Print every line of the material below exactly as it stands, but omit the pictures.
Start of DATA SUPPLIED
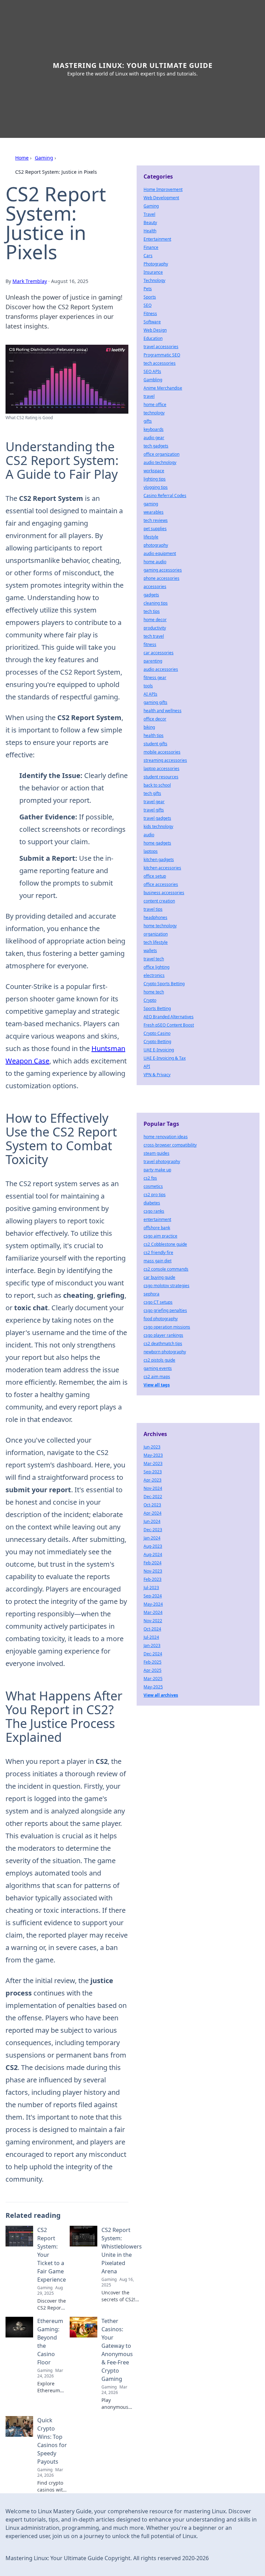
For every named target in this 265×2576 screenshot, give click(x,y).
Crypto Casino (157, 1033)
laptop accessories (161, 768)
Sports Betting (157, 1008)
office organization (161, 454)
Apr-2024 (152, 1513)
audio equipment (160, 553)
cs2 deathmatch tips (163, 1343)
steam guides (156, 1153)
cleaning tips (156, 603)
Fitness (150, 313)
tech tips (152, 611)
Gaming (44, 157)
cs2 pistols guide (159, 1360)
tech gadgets (156, 446)
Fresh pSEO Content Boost (169, 1025)
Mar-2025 (153, 1678)
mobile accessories (162, 752)
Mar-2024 (153, 1612)
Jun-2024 (152, 1521)
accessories (155, 586)
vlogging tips (156, 487)
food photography (161, 1319)
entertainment (157, 1219)
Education (153, 338)
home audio (155, 562)
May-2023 (153, 1455)
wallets (150, 950)
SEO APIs (152, 371)
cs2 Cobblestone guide (165, 1244)
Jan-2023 (152, 1645)
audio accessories (161, 669)
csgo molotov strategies (166, 1286)
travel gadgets (157, 818)
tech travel (154, 636)
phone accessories (161, 578)
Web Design (155, 330)
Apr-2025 (152, 1670)
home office (155, 404)
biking (149, 727)
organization (156, 934)
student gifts (155, 744)
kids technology (158, 826)
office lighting (156, 967)
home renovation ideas (166, 1137)
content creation (159, 901)
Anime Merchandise (163, 388)
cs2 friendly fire (158, 1252)
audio (149, 835)
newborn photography (165, 1352)
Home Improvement (163, 189)
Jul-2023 (151, 1587)
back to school (157, 785)
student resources (161, 777)
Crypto (150, 1000)
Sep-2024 (153, 1596)
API (147, 1066)
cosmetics (153, 1186)
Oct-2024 (152, 1629)
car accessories (159, 653)
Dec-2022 (153, 1496)
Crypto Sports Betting (164, 984)
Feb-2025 (152, 1662)
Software (152, 322)
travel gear (154, 802)
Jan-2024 (152, 1538)
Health (150, 231)
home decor (155, 620)
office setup (155, 876)
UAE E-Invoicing (159, 1050)
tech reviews (156, 520)
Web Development (161, 198)
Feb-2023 (152, 1579)
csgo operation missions (167, 1327)
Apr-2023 (152, 1480)
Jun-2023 (152, 1447)
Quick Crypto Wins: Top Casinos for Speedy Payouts (52, 2440)
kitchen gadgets (159, 859)
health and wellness (162, 711)
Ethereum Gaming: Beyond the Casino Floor (50, 2341)
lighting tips (155, 479)
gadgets (151, 595)
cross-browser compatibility (170, 1145)
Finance (151, 247)
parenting (153, 661)
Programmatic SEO (162, 355)
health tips (154, 735)
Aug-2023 (153, 1546)
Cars (148, 256)
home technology (160, 926)
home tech (154, 992)
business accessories (164, 893)
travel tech (154, 959)
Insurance (153, 272)
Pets (148, 289)
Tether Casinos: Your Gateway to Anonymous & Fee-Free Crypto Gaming (117, 2350)
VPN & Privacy (157, 1075)
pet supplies (155, 529)
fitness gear (155, 677)
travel (149, 396)
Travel (149, 214)
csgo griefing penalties (165, 1310)
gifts (148, 421)
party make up (157, 1170)
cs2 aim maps (157, 1377)
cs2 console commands (166, 1269)
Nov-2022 (153, 1621)
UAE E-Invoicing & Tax (165, 1058)
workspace (154, 471)
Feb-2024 (152, 1563)
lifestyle (151, 537)
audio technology (160, 462)
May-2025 (153, 1687)
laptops (151, 851)
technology (154, 413)
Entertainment (157, 239)
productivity (155, 628)
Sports (150, 297)
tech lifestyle (156, 942)
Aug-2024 (153, 1554)
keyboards (154, 429)
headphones (155, 917)
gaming (151, 504)
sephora (151, 1294)
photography (156, 545)
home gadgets (157, 843)
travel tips (153, 909)
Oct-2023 (152, 1505)
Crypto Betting (157, 1041)
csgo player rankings (163, 1335)
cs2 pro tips (155, 1195)
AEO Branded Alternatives (169, 1017)
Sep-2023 (153, 1472)
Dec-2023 (153, 1530)
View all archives (161, 1695)
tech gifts (152, 793)
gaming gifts (155, 702)
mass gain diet (157, 1261)
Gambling (153, 380)
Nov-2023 (153, 1571)
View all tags (157, 1385)
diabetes (152, 1203)
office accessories (161, 884)
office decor (155, 719)
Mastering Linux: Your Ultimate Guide (133, 65)
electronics (154, 975)
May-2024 (153, 1604)
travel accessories (161, 347)
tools (148, 686)
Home (22, 157)
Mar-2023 (153, 1463)
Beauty (150, 222)
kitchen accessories (162, 868)
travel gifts (154, 810)
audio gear (154, 438)
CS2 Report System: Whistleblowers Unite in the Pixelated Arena (121, 2250)
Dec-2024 (153, 1654)
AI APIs (150, 694)
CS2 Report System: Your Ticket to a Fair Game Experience (51, 2254)
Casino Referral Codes (165, 495)
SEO (147, 305)
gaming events (158, 1368)
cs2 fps (150, 1178)
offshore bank (157, 1228)
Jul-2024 (151, 1637)
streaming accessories (165, 760)
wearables (154, 512)
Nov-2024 (153, 1488)
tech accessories (160, 363)
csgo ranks (154, 1211)
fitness (150, 644)
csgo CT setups (158, 1302)
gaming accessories (163, 570)
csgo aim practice (160, 1236)
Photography (156, 264)
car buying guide (159, 1277)
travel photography (162, 1161)
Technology (154, 280)
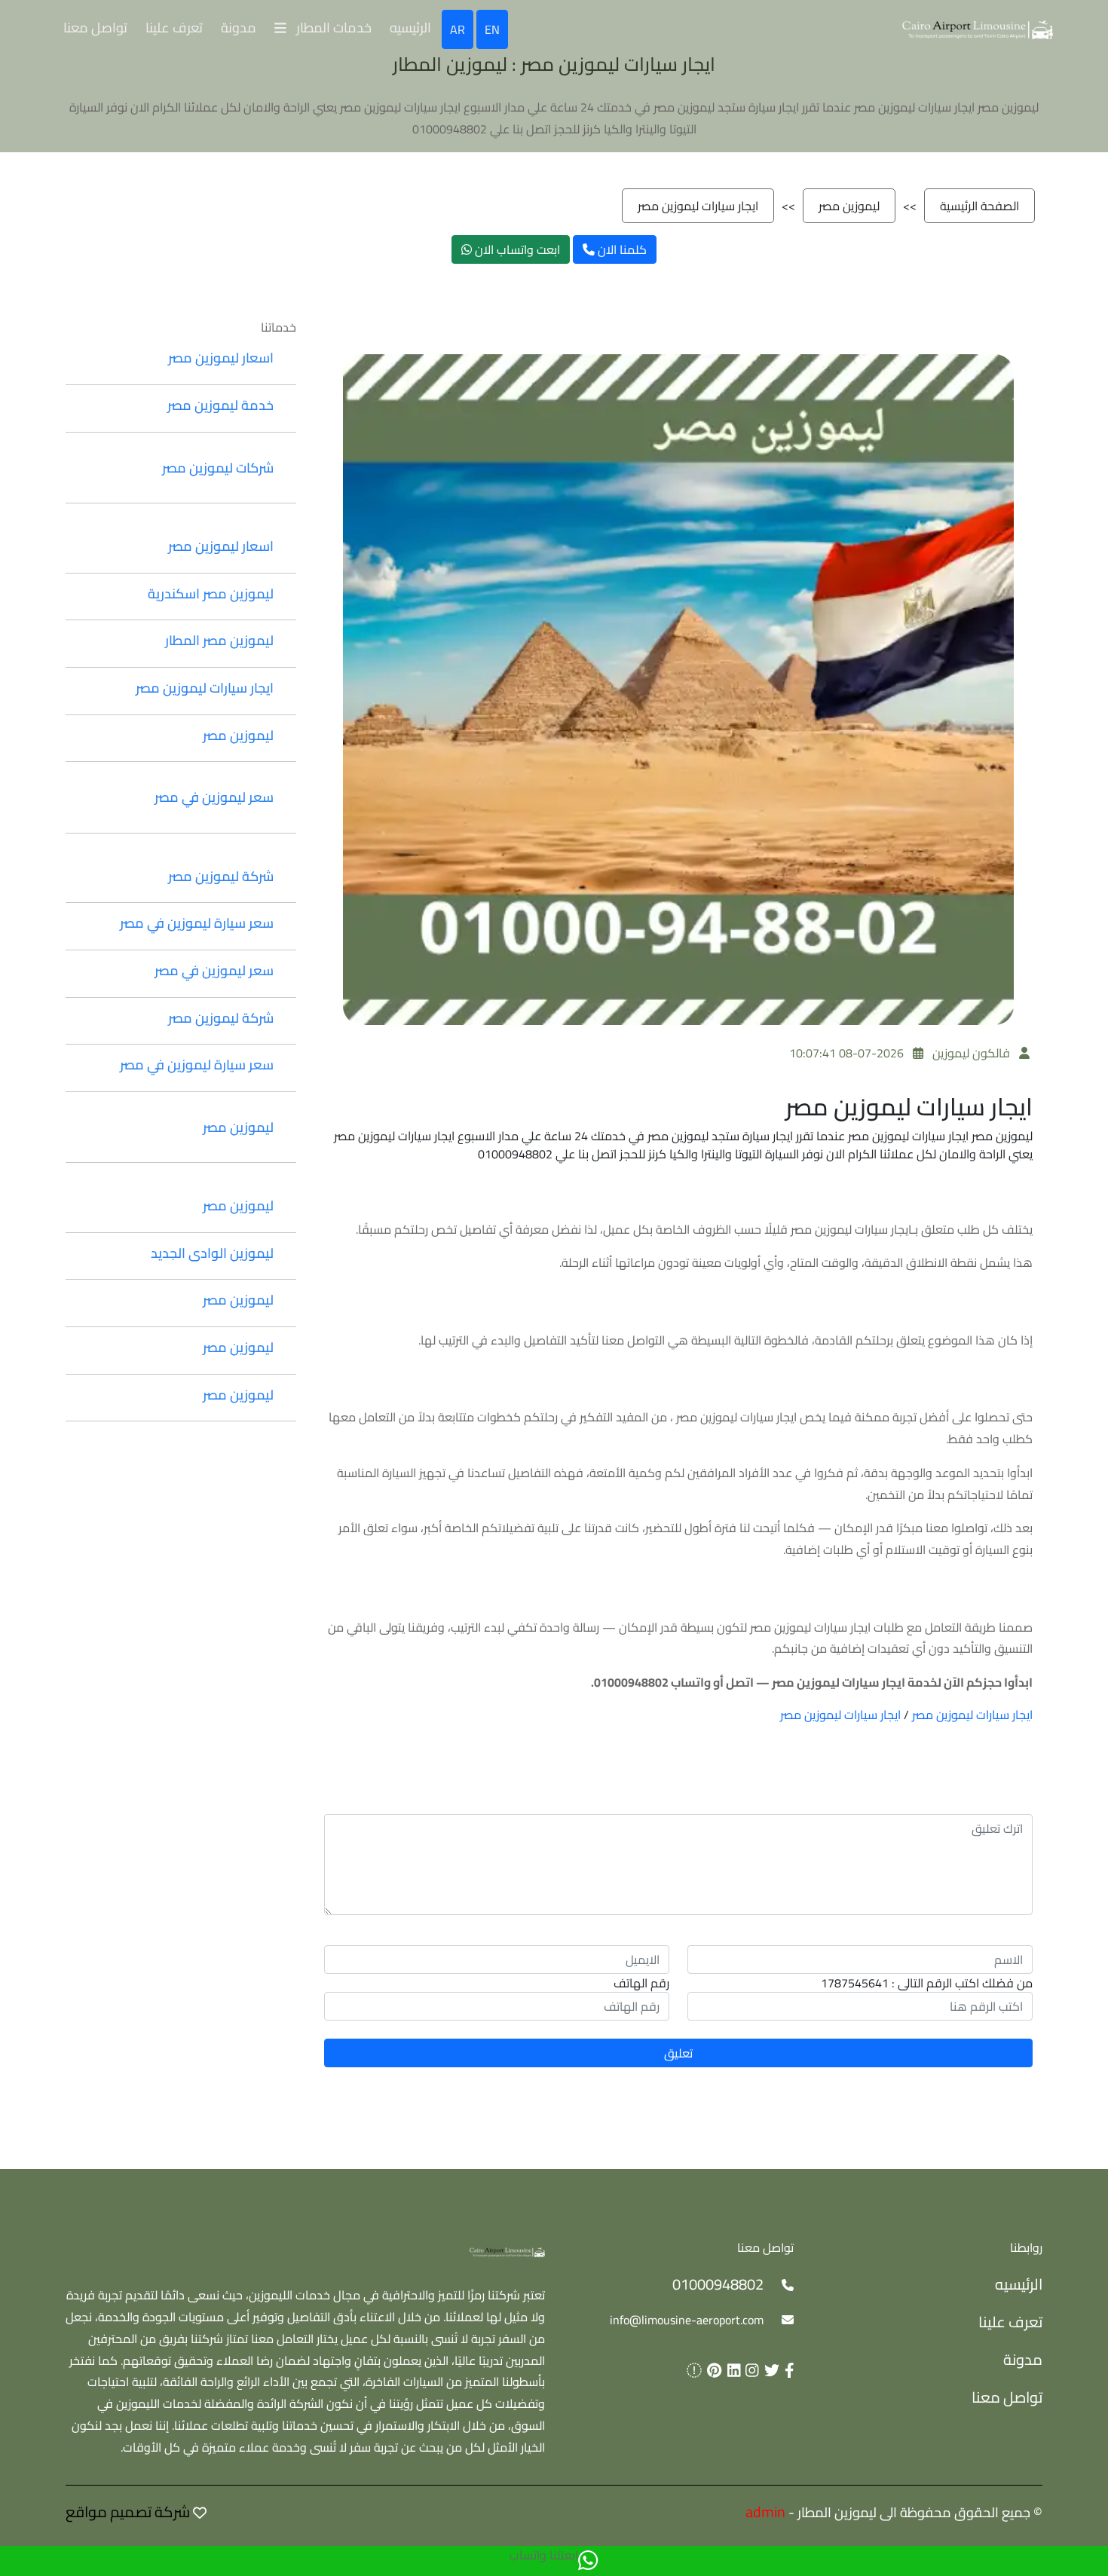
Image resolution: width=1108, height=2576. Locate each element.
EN (492, 29)
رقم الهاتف (641, 1983)
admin (765, 2512)
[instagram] (749, 2370)
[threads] (691, 2370)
End of DATA SUPPLIED
RESPONSE TO THIS EXERCISE:
For every named target in this 265×2576 screenshot, give click(x,y).
Crypto Casino (157, 1033)
laptop accessories (161, 768)
Sports Betting (157, 1008)
office organization (161, 454)
Apr-2024 (152, 1513)
audio equipment (160, 553)
cs2 deathmatch tips (163, 1343)
steam guides (156, 1153)
cleaning tips (156, 603)
Fitness (150, 313)
tech tips (152, 611)
Gaming (44, 157)
cs2 pistols guide (159, 1360)
tech gadgets (156, 446)
Fresh pSEO Content Boost (169, 1025)
Mar-2025 (153, 1678)
mobile accessories (162, 752)
Mar-2024 (153, 1612)
Jun-2024 (152, 1521)
accessories (155, 586)
vlogging tips (156, 487)
food photography (161, 1319)
entertainment (157, 1219)
Education (153, 338)
home audio (155, 562)
May-2023 (153, 1455)
wallets (150, 950)
SEO APIs (152, 371)
cs2 Cobblestone guide (165, 1244)
Jan-2023 (152, 1645)
audio accessories (161, 669)
csgo molotov strategies (166, 1286)
travel gadgets (157, 818)
tech travel (154, 636)
phone accessories (161, 578)
Web Design (155, 330)
Apr-2025 (152, 1670)
home office (155, 404)
biking (149, 727)
organization (156, 934)
student gifts (155, 744)
kids technology (158, 826)
office lighting (156, 967)
home renovation ideas (166, 1137)
content creation (159, 901)
Anime Merchandise (163, 388)
cs2 friendly fire (158, 1252)
audio (149, 835)
newborn photography (165, 1352)
Home Improvement (163, 189)
Jul-2023 (151, 1587)
back to school (157, 785)
student resources (161, 777)
Crypto (150, 1000)
Sep-2024 (153, 1596)
API (147, 1066)
cosmetics (153, 1186)
Oct-2024 (152, 1629)
car accessories (159, 653)
Dec-2022 (153, 1496)
Crypto Sports Betting (164, 984)
Feb-2025 (152, 1662)
Software (152, 322)
travel gear (154, 802)
Jan-2024 (152, 1538)
Health (150, 231)
home decor (155, 620)
office setup (155, 876)
UAE E-Invoicing (159, 1050)
tech reviews (156, 520)
Web Development (161, 198)
Feb-2023 (152, 1579)
csgo operation missions (167, 1327)
Apr-2023 (152, 1480)
Jun-2023 (152, 1447)
Quick Crypto Wins: Top Casinos for Speedy Payouts (52, 2440)
kitchen gadgets (159, 859)
health and wellness (162, 711)
Ethereum Gaming: Beyond the Casino Floor (50, 2341)
lighting tips (155, 479)
gadgets (151, 595)
cross-browser compatibility (170, 1145)
Finance (151, 247)
parenting (153, 661)
Programmatic SEO (162, 355)
health tips (154, 735)
Aug-2023 (153, 1546)
Cars (148, 256)
home technology (160, 926)
home tech (154, 992)
business accessories (164, 893)
travel tech (154, 959)
Insurance (153, 272)
Pets (148, 289)
Tether Casinos: Your Gateway to Anonymous & Fee-Free Crypto Gaming (117, 2350)
VPN & Privacy (157, 1075)
pet supplies (155, 529)
fitness gear (155, 677)
travel (149, 396)
Travel (149, 214)
csgo griefing penalties (165, 1310)
gifts (148, 421)
party make up (157, 1170)
cs2 aim maps (157, 1377)
cs2 console commands (166, 1269)
Nov-2022 (153, 1621)
UAE E-Invoicing & Tax (165, 1058)
workspace (154, 471)
Feb-2024 (152, 1563)
lifestyle (151, 537)
audio technology (160, 462)
May-2025 (153, 1687)
laptops (151, 851)
technology (154, 413)
Entertainment (157, 239)
productivity (155, 628)
Sports (150, 297)
tech lifestyle (156, 942)
Aug-2024 (153, 1554)
keyboards (154, 429)
headphones (155, 917)
gaming (151, 504)
sephora (151, 1294)
photography (156, 545)
home gadgets (157, 843)
travel tips (153, 909)
Oct-2023 (152, 1505)
Crypto Betting (157, 1041)
csgo player rankings (163, 1335)
cs2 pro tips (155, 1195)
AEO Branded Alternatives (169, 1017)
Sep-2023 (153, 1472)
Dec-2023 (153, 1530)
View all archives (161, 1695)
tech gifts (152, 793)
gaming gifts (155, 702)
mass gain diet (157, 1261)
Gambling (153, 380)
Nov-2023 (153, 1571)
View all tags (157, 1385)
diabetes (152, 1203)
office accessories (161, 884)
office decor (155, 719)
Mastering Linux: Your Ultimate Guide (133, 65)
electronics (154, 975)
May-2024 (153, 1604)
travel accessories (161, 347)
tools (148, 686)
Home (22, 157)
Mar-2023 (153, 1463)
Beauty (150, 222)
kitchen accessories (162, 868)
travel gifts (154, 810)
audio gear (154, 438)
CS2 Report System: Whistleblowers Unite in the Pixelated Arena (121, 2250)
Dec-2024 (153, 1654)
AI APIs (150, 694)
CS2 Report System: Your Ticket to a Fair Game Experience (51, 2254)
Casino Referral Codes (165, 495)
SEO (147, 305)
gaming events (158, 1368)
cs2 fps (150, 1178)
offshore bank (157, 1228)
Jul-2024 (151, 1637)
streaming accessories (165, 760)
wearables (154, 512)
Nov-2024 (153, 1488)
tech accessories (160, 363)
csgo ranks (154, 1211)
fitness (150, 644)
csgo CT setups (158, 1302)
gaming accessories (163, 570)
csgo aim practice (160, 1236)
Photography (156, 264)
car buying guide (159, 1277)
travel photography (162, 1161)
Technology (154, 280)
Image resolution: width=1108, height=2576. Locate each element.
EN (492, 29)
رقم الهاتف (641, 1983)
admin (765, 2512)
[instagram] (749, 2370)
[threads] (691, 2370)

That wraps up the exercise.